- What you should do: Only the pictures stay out; every record is to be quoted exactly.

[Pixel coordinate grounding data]

++++++++++++++++++++

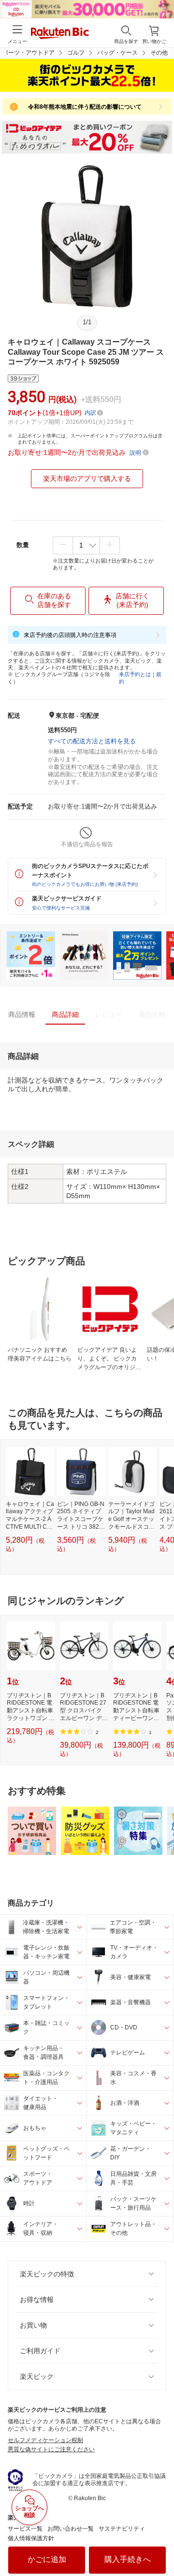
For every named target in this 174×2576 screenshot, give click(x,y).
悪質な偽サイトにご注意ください (51, 2449)
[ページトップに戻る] (160, 2544)
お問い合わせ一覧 (70, 2528)
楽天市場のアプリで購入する (87, 478)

++++++++++++++++++++

- Task result:
For every named target in this 174×2576 screenshot, give click(x,y).
悪質な偽サイトにご注意ください (51, 2449)
[ページトップに戻る] (160, 2544)
お問い合わせ一覧 (70, 2528)
楽天市場のアプリで購入する (87, 478)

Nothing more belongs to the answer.